The task force expects other players to join its standards-setting efforts, and it expects to work with standards-setting groups such as the Internet Engineering Task Force (IETF) and U.S. National Institute of Standards and Technology (NIST) in the future.
And there is a lot of work to be done. The World Economic Forum recently estimated that more than 20 billion digital devices will need to be either upgraded or replaced in the next 10-20 years to use the new forms of quantum-resistant encrypted communication.
While a world of quantum networking and services is years away, the more immediate concern for enterprise and telcos is protecting against the “harvest now decrypt later” attack scenario, in which attackers steal encrypted data in present time with the idea that they can decrypt it later with a quantum computer.
“A bad actor can download the information today and sit on it for 13 years and then wait for it to be easily cracked open in the future,” Harishankar said. “Enterprise need to be certain the data they have today, that they usually keep for years, or may transmit today to a financial institution or to the SEC, or I may transmit today, is not going to be compromised sometime in the future.”
There's work being done across the industry to develop quantum-computing systems, services, security and networking technology.

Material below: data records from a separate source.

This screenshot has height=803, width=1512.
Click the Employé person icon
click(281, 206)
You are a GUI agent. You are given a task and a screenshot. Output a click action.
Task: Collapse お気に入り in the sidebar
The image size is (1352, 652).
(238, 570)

For example, NIST selected four algorithms earlier this year to create a post-quantum cryptography (PQC) standard to protect against future quantum processor-based attacks. IBM was deeply involved in the building of those algorithms.
The NIST algorithms are designed for two of the main tasks for which public-key cryptography is typically used: public key encapsulation, which is used for public-key encryption and key establishment; and digital signatures, which are used for identity authentication and non-repudiation, according to Anne Dames, Distinguished Engineer, Cryptographic Technology at IBM, who wrote a blog about the technology.
In addition, Amazon Web Services recently teamed with Harvard University to further quantum-networking research and development. The AWS Center for Quantum Networking and Harvard Quantum Initiative will look to cultivate projects to develop quantum memory, integrated photonics, and quantum applications that could help underpin future quantum networks and a quantum internet.
In the future, networking quantum computers will bring a variety of new applications with clustered computers. In the near term, quantum security and privacy applications are relevant, AWS stated.